Standups & blockers
Post your daily update to a team, raise and clear blockers, and read the feed. Most commands take a
TEAM argument — the team's slug or name (see stn team
list).
Posting updates
stn push TEAM "your update" # post today's update to a team
stn push TEAM "..." --blocked # mark it a blocker (@mention who's blocking you)
stn push TEAM "..." --blocked --severity high # low | normal | high | critical (high+ relays now)
stn push TEAM "..." --context # attach your current git snapshot (branch/commit)

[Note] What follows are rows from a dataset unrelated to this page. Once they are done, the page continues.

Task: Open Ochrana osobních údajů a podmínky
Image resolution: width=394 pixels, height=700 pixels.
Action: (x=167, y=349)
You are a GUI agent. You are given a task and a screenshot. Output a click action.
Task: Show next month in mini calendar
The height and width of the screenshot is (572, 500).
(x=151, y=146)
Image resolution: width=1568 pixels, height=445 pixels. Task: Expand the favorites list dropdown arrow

stn push TEAM --auto # AI-draft from your local git activity, then edit & confirm
stn push TEAM --from CHECKPOINT_ID # promote a checkpoint's focus into the update
stn push TEAM "..." --update ID # edit an existing entry by id
stn push TEAM "..." --update ID --replace # ...overwriting in place, no version saved
stn edit ID "new text" # edit an entry (keeps the old text as a version)

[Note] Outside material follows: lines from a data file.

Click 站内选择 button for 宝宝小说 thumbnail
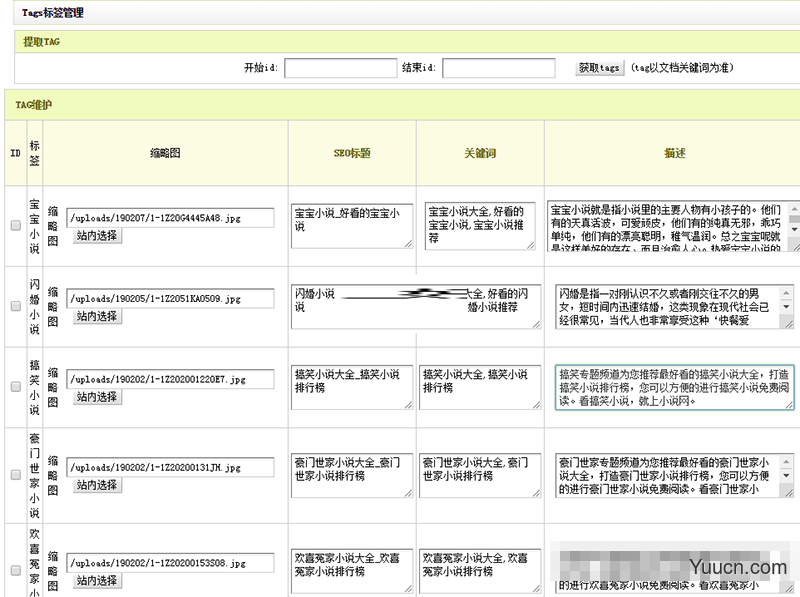(x=97, y=236)
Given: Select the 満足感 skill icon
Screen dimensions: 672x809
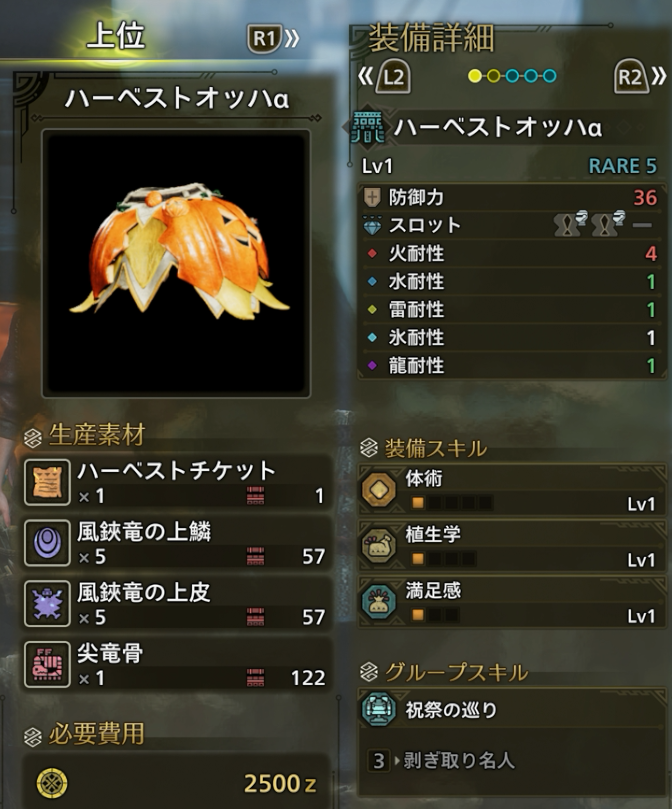Looking at the screenshot, I should [x=379, y=601].
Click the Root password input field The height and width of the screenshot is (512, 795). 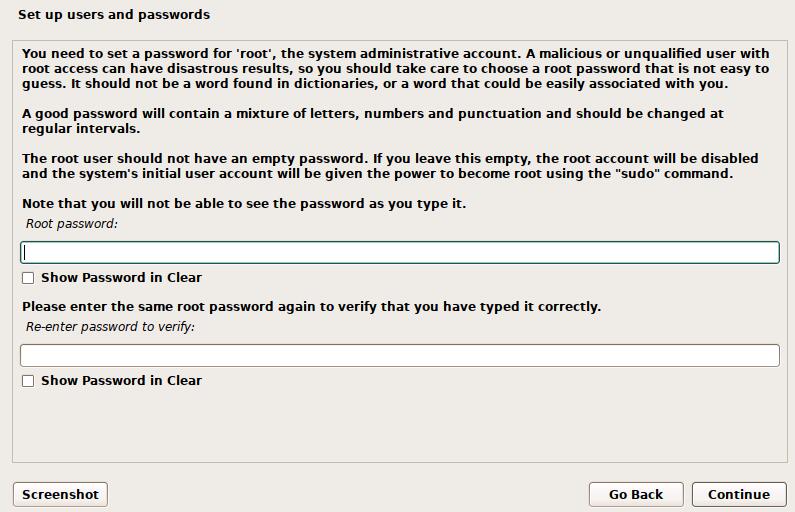point(400,252)
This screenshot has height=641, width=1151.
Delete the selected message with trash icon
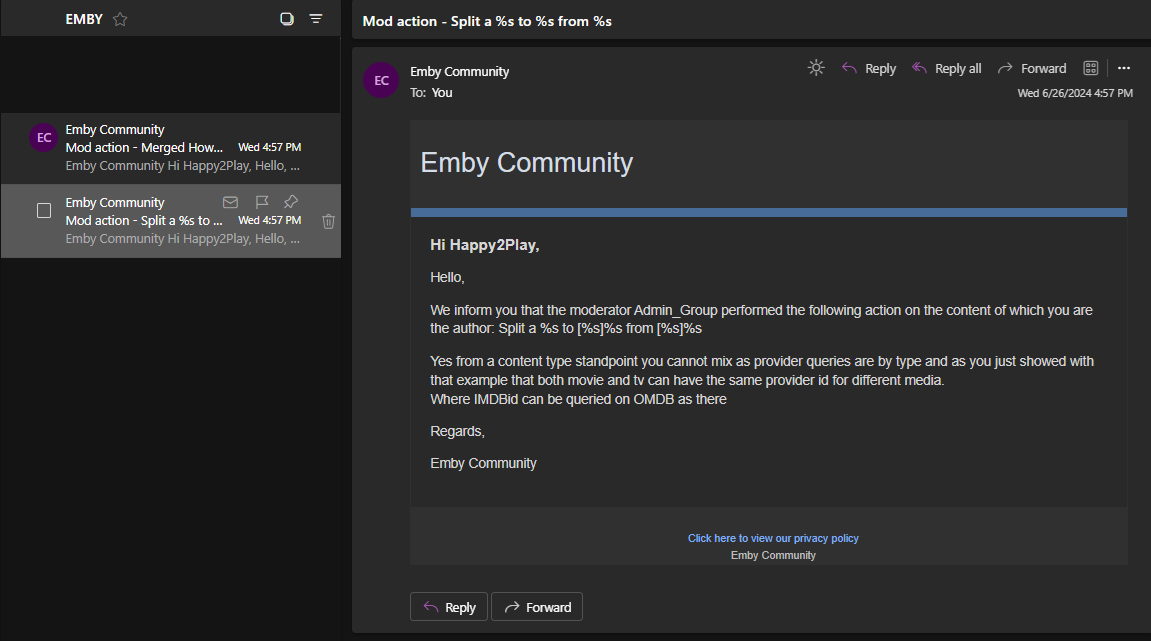(x=328, y=221)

stn edit ID "new text" --replace # overwrite without saving a version (typos)
stn delete ID # delete an entry
stn show ID # show one entry, with its block resolutions
stn versions ID # an entry's edit history (superseded versions, oldest first)
@mentions. Mention teammates inline (e.g. "blocked by @alice on X");
every @handle must be a real user or the push is rejected. On a blocker, the people you
@mention are the named blockers who can clear it.
Versions. A normal edit keeps the prior text as a version you can read
back with stn versions; pass --replace to discard it instead — meant for
typo fixes. stn push --update ID is the same edit, inline.
--auto. Generates a draft from your local git activity and opens it for you to
edit and confirm before anything posts (requires stn ai
on). It needs an interactive terminal — in a script or CI, pass explicit content
instead.
Generates. On success the CLI prints the new entry's id
(posted entry #<id>) — that id is the handle every other command takes
(--update, edit, delete, resolve,
link). Each posted or edited entry is also mirrored locally as Markdown under
~/.stndp/YYYY/MM/YYYY-MM-DD.md, and entries are stamped with your local date, so a
late-night push still lands on the right day.
Blockers
stn block TEAM "what you're blocked on" # raise a blocker — an alias for `push --blocked`
stn block TEAM "..." --severity critical # low | normal | high | critical
stn resolve ID "how it was cleared" # clear a block, with a resolution note (required)
stn resolve ID "..." --blocker @handle # admin: clear one specific blocker's part
stn unresolve ID # re-open a block you previously resolved
stn unresolve ID --blocker @handle # admin: re-open a specific blocker's part
Severity. One of low, normal, high,
critical. high and critical relay to the team immediately
rather than waiting for the next digest. An unknown severity is rejected before anything is sent.
Multiple blockers. A block that @mentions several people stays active until
each named blocker has cleared their part. Resolving as a named blocker clears your part;
a team admin can clear one specific blocker with --blocker, or every remaining one at
once by omitting it. The resolution note is required — it's what the team reads in the feed.
Reading entries
stn status TEAM # today's entries in a team
stn log TEAM # your recent entries (the last 7 days)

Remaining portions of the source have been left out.